Daniel Hynes'ın da aralarında bulunduğu ANZ Group Holdings Ltd. analistleri bir notta, "Petrol piyasası, OPEC üreticilerinin bu hafta sonu yapacağı toplantı öncesinde gerginliğini koruyacak," dedi. "Grubun, son yıllarda ABD kaya petrolü üreticilerine kaptırdığı pazar payını geri kazanmak için piyasaya daha fazla varil petrol sürmeye devam edeceği yönündeki beklentiler artıyor."
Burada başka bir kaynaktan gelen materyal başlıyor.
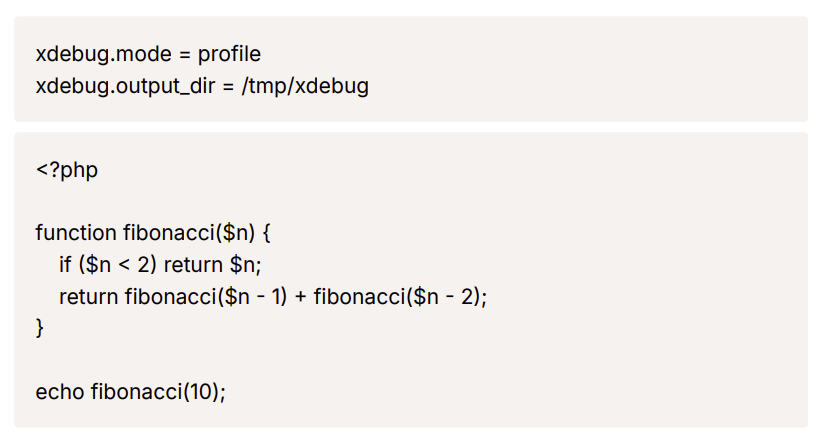Click the "function" keyword
The height and width of the screenshot is (446, 824).
coord(76,233)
OPEC+'ın bu yöndeki tutumu ve grup dışındaki sondajcıların arz artışları, arz fazlası endişelerini artırdığından, ABD ham petrol vadeli işlemleri bu yıl %12 geriledi. Trump yönetimi tarafından getirilen ticaret tarifelerinin etkisiyle de enerji talebine ilişkin artan endişeler de piyasa beklentilerini olumsuz etkiledi.
Japonya'da çalışanların nominal ücretleri son yedi ayın en hızlı artışını gösterirken, reel ücretler bu yıl ilk kez arttı ve bu durum Japonya Merkez Bankası'nın önümüzdeki aylarda faiz artırımını değerlendirmesini destekliyor.
Çalışma Bakanlığı Cuma günü yaptığı açıklamada, Temmuz ayında nominal ücretlerin bir önceki yıla göre %4,1 arttığını, Haziran ayındaki revize edilmiş %3,1'lik artışın hızlandığını bildirdi. Bu rakam, ekonomistlerin %3'lük büyüme tahminlerini aştı ve Aralık ayından bu yana en yüksek artışı kaydetti. Reel nakit kazançlar da yedi ay içinde ilk kez %0,5 artarak %0,6'lık düşüş beklentisini aştı.
Temel maaşlar %2,5 artarken, örnekleme sorunlarını ortadan kaldıran ve ikramiye ve fazla mesaileri hariç tutan daha istikrarlı bir ölçüt ise kadrolu çalışanlar için %2,4 arttı.
Cuma günkü veriler, Japonya'nın en büyük sendika federasyonunun üst üste ikinci kez işverenlerden %5'in üzerinde ücret artışı sözü almasının ardından ücret artış ivmesinin devam ettiğini gösterdi. Bu yılki, 34 yılın en büyük artışı olan kazanımlar, artık çoğunlukla maaşlara yansıyor.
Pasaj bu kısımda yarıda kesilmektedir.